Farmers across the Corn Belt maximized the days suitable for fieldwork last week making impressive gains in corn and soybean planting. The nation’s corn crop was 83% planted as of June 9, soybeans are 60% planted. While that pace is well behind the historical average for both crops, it’s quite a gain from the previous week.
No matter what soybean planting progress is for IL today 75% of the crop will vegetative growth stage V2 or less at summer solstice and won’t start blooming till V5-6 two weeks later #agronomy #plant19— Steve Pitstick (@PitstickFarms) June 10, 2019
Given it’s the second week of June, the corn planted is likely all that will be planted analysts say. Illinois, Indiana and Ohio continue to be the most behind their historical pace. In fact, just 67% of Indiana corn is planted compared to the five-year-average of 98%. In South Dakota 64% of the corn is planted, compared to the historical average of 99%.

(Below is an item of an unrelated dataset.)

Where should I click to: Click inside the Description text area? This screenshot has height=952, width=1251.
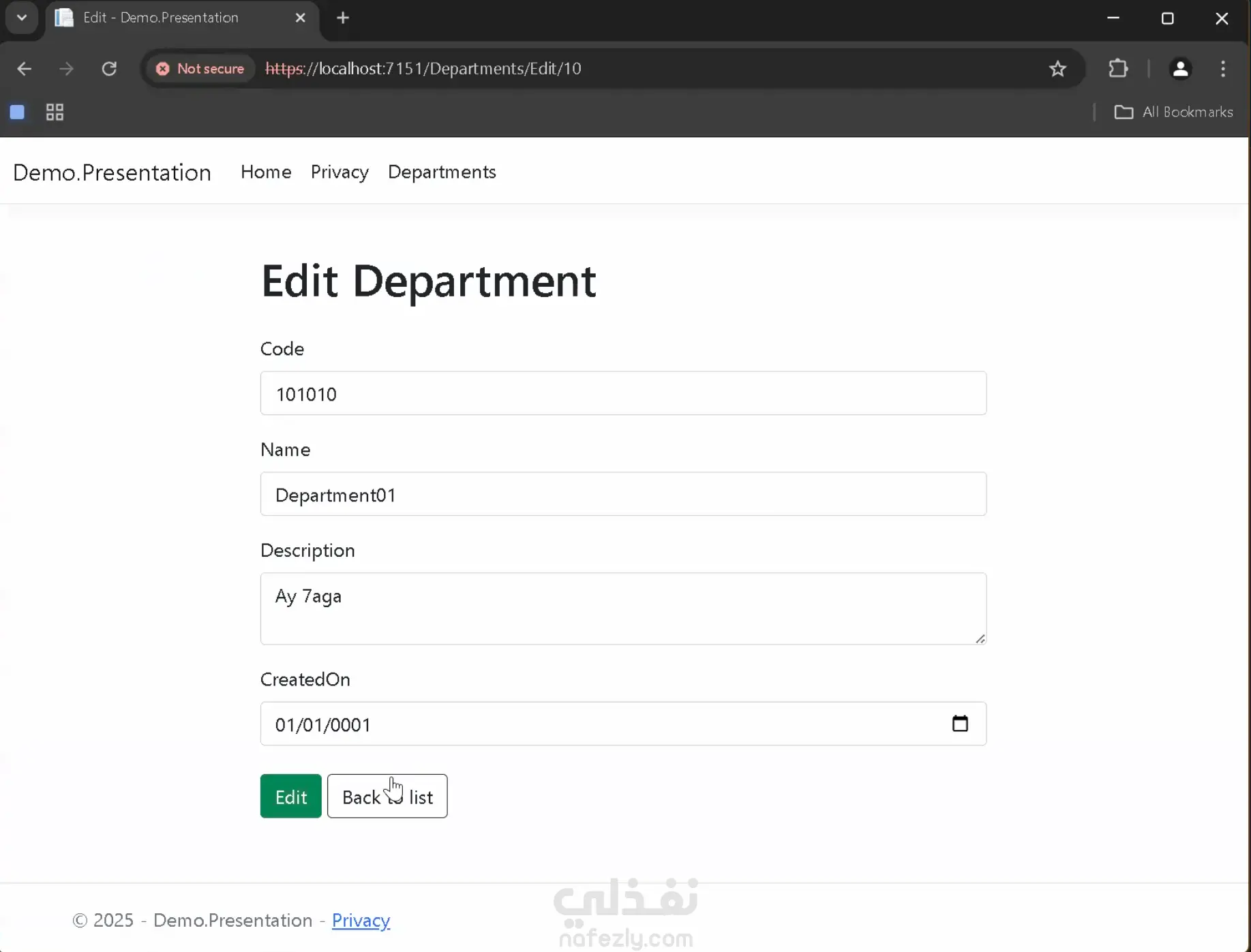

USDA only rates the condition of the #corn that has emerged. Some key states had large volumes of corn still not emerged due to late planting, that will struggle the most. #oatt pic.twitter.com/4ULdmmLldk— Arlan Suderman (@ArlanFF101) June 10, 2019
USDA reported 62% of the nation’s corn has emerged. Analysts note it’s important to keep in mind that number includes fields visibly emerged in the observer’s designated area. This week USDA also released their first conditions rating on corn, rating 52% of the corn “good” and 32% of the corn “fair.”
62% of crop is emerged which means the 59% G/E should be taken with a grain of salt.— Grains Gorilla (@GrainsGorilla) June 10, 2019
The massive delay in corn planting spilled over into soybeans as expected. Sixty percent of the Nation’s soybeans are planted, 28 percentage points behind the five-year-average. Illinois and Indiana are well behind their historical averages. In Ohio, 32% of the soybeans are planted, compared to the five-year-average of 89%. Farmers in Illinois have just 49% planted compared to the five-year-average of 91%.
USDA says 34% of the nation’s soybeans have emerged.